In myth, the gloaming is the place between the known and the unknown, the ordinary and the extraordinary that you might be witness to on safari in this area of Kenya.
It’s also the time when rarely seen creatures emerge from the shadows.
Here along the equator in Kenya’s Masai Mara, sunset comes early. Although it’s just after 4:00 p.m., the light turns gold…orange…indigo.
In this “blue hour” that’s neither full daylight nor complete darkness, the gloaming indeed has opened a portal to another world. To the north, south, east and west of a cleft in the Masai Mara’s seemingly endless savanna, all is still but the wind in the grass.
In a ravine called Leopard Gorge, however, beings asleep in the hot African sun begin to stir.

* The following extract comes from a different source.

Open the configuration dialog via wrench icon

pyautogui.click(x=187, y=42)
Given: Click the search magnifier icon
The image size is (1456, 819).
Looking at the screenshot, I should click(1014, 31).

Undaunted, our safari group forges ahead in its Land Cruiser. We’re hoping to see the leopards for which the gorge is named.
At its entrance stands an ancient fig tree. Four clawed paws and a tail dangle from the tree’s gnarled branches. But the setting sun is blinding, keeping us from spotting what lies in the giant fig’s twisted arms: a leopard.
Fig trees along the gorge’s rim root into rows of boulders; the trees offer secretive leopards wide-angle views of the savanna. Inside the gorge, caves in rocky outcrops provide cover for the big cats and their young.
Leopards aren’t the only camouflaged predators, however, in Leopard Gorge.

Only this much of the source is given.